A week later, communities gathered to observe tributes to Israel. On Yom Hazikaron, the Jewish community remembered the soldiers who have given their lives to create and protect the Jewish state. The day precedes Yom Haaztzmaut, designated to remember the anniversary of Israel’s founding. Both days offer the opportunity to remember and honor, bringing pain and joy together as one day ends and the other begins. These days remember and celebrate the creation of a homeland for the Jewish people. B’nai B’rith leaders and representatives of lodges and units across the globe, joined with the Jewish communities to remember and celebrate the fact that we are all connected to Israel no matter where we live.
We concluded the month of May here in America with Memorial Day, created as a day of remembrance for those who have died in service of our country. It was proclaimed after the Civil War in 1868, to honor those who had died and to decorate their graves.
As continued, it became a day to remember those who gave their lives fighting for their country around the world. It has also become a time to remind us that while it is a day off, it should not be known as the time to have a barbeque, get to the official opening of swim clubs or to take advantage of a sale at the shopping mall.

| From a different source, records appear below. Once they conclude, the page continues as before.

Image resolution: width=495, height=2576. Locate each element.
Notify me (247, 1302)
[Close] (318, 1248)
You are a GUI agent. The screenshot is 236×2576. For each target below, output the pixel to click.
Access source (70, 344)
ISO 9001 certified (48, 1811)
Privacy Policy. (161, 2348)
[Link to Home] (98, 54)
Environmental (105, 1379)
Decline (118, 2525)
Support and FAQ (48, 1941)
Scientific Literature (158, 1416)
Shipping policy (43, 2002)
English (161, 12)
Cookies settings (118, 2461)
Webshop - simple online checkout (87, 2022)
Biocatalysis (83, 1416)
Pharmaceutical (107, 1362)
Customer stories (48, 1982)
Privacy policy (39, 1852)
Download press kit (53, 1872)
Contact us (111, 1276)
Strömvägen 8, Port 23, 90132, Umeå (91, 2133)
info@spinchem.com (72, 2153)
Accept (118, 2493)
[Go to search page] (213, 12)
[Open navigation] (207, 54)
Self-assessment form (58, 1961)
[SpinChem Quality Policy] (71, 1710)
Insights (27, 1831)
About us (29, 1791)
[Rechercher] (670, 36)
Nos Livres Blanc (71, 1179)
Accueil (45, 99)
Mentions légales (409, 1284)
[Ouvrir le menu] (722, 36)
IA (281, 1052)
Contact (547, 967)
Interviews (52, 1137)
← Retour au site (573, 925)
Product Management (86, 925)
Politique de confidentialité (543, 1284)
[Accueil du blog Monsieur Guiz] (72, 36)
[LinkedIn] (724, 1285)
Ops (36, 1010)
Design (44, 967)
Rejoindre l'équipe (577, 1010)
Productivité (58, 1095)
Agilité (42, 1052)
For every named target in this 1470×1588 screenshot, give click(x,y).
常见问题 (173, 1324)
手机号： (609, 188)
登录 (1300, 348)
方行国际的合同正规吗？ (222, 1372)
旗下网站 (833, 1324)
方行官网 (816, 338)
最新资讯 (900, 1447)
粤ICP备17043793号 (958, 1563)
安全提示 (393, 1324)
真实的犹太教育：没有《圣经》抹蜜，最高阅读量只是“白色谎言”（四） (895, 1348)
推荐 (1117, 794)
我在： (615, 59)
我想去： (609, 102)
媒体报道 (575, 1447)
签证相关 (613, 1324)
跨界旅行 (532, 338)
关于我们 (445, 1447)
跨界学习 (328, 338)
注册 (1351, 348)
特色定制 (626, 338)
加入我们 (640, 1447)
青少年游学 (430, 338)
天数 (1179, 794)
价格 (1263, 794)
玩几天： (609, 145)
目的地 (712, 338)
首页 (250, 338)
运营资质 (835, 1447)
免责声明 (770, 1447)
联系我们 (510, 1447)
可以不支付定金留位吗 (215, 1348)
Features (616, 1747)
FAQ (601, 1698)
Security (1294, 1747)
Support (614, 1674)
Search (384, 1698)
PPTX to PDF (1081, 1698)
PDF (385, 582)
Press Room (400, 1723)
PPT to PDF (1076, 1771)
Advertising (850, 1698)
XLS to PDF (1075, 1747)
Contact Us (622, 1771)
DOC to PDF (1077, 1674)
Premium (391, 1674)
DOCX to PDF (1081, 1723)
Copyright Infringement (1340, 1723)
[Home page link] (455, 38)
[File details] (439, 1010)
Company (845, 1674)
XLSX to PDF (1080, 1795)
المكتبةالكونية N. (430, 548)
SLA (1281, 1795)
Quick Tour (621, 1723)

B’nai B’rith’s commitment to remember those members who lost their lives is evident in archival information and in memorials around the country. Another way to remember and honor those lost and those who have been wounded is through community service at programs at Veteran’s Affairs hospitals.
The Jewish people remember and honor their history. Individuals also observe the days such as those described above and in another very personal way, when we observe the anniversary of a family member’s death. This is dedicated to my mother Rochelle Boltino, whose Yahrzeit was observed on May 31.